AI-Based Embedded Framework for Cyber-Attack Detection Through Signal Processing and Anomaly Analysis

This paper proposes an applied framework for cyberattack and anomaly detection in resource-constrained embedded/IoT environments by combining signal-processing feature construction with supervised and unsupervised AI (Artificial Intelligence) models. The workflow covers dataset preparation and normalization, correlation-driven feature analysis, and compact representations via PCA (Principal Component Analysis), followed by classification and anomaly scoring. In addition to the original UNSW-NB15 (University of New South Wales—Network-Based Dataset 2015) traffic features, Fourier-domain descriptors, wavelet-domain descriptors, and Kalman-based smoothing/innovation features are considered to improve robustness under variability and measurement noise.

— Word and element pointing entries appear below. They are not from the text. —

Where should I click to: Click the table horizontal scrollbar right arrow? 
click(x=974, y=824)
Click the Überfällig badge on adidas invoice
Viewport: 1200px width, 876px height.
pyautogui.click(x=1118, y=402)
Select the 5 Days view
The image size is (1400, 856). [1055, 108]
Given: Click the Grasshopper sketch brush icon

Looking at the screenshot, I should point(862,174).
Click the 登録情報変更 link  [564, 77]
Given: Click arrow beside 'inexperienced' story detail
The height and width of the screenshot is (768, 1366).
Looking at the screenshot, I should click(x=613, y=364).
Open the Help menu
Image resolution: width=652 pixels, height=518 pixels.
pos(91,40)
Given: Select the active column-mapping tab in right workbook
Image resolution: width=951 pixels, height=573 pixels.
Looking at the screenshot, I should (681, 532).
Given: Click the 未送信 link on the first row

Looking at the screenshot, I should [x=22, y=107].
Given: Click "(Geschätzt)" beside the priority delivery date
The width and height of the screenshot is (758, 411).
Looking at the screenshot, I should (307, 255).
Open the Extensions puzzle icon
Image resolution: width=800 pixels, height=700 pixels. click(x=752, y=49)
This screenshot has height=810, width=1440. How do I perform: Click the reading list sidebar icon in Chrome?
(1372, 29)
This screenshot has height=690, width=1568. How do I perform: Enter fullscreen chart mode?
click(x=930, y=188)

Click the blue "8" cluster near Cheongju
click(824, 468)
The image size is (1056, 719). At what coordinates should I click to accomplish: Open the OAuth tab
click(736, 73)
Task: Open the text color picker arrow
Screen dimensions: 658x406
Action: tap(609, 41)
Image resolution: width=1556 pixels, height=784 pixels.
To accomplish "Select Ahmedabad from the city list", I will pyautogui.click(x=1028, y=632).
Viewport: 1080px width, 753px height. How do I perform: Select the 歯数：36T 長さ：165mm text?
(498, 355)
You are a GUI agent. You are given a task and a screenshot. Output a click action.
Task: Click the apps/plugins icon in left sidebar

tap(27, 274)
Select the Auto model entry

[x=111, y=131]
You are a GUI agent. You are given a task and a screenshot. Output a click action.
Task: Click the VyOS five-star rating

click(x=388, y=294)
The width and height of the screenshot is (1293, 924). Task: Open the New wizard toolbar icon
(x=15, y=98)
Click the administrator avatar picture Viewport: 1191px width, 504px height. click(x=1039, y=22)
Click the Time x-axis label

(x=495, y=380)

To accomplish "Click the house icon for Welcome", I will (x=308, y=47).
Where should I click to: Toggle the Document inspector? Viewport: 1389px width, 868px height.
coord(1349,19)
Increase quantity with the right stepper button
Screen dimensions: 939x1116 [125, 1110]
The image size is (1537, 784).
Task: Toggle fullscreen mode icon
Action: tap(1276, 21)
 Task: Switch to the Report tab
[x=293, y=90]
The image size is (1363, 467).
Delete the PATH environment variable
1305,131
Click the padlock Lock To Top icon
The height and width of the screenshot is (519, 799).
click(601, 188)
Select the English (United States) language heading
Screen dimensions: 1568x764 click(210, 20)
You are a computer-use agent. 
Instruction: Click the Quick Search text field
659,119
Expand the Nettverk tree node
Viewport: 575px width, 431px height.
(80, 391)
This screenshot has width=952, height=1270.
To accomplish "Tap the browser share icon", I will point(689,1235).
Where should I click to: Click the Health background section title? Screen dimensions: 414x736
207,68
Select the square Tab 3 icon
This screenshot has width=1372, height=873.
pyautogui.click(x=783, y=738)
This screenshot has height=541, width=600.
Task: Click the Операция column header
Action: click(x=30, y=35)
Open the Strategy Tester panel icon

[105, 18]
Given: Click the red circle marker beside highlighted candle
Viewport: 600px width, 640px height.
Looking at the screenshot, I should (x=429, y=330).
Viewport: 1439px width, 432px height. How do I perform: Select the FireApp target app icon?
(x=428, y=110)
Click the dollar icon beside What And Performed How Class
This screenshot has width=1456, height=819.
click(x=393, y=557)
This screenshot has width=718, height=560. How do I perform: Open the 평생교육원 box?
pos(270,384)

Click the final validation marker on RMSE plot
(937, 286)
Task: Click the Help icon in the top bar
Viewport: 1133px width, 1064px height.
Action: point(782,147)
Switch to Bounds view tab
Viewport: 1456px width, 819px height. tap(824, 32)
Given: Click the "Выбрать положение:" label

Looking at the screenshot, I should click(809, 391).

Detection performance is assessed using classical and ensemble learning methods (SVM (Support Vector Machines), RF (Random Forest), XGBoost (Extreme Gradient Boosting), LightGBM (Light Gradient Boosting Machine)), unsupervised baselines (K-Means and DBSCAN (Density-Based Spatial Clustering of Applications with Noise)), and DL (Deep-Learning) anomaly detectors based on Autoencoder reconstruction and GAN (Generative Adversarial Network)-based scoring. Experimental results on UNSW-NB15 indicate that ensemble-based models provide the strongest overall detection performance, while the signal-processing augmentation and PCA-based compactness support efficient deployment in embedded contexts. The findings confirm that integrating lightweight signal processing with AI-driven models enables effective and adaptable identification of malicious network traffic supporting deployment-oriented embedded cybersecurity and motivating future real-time validation on edge hardware.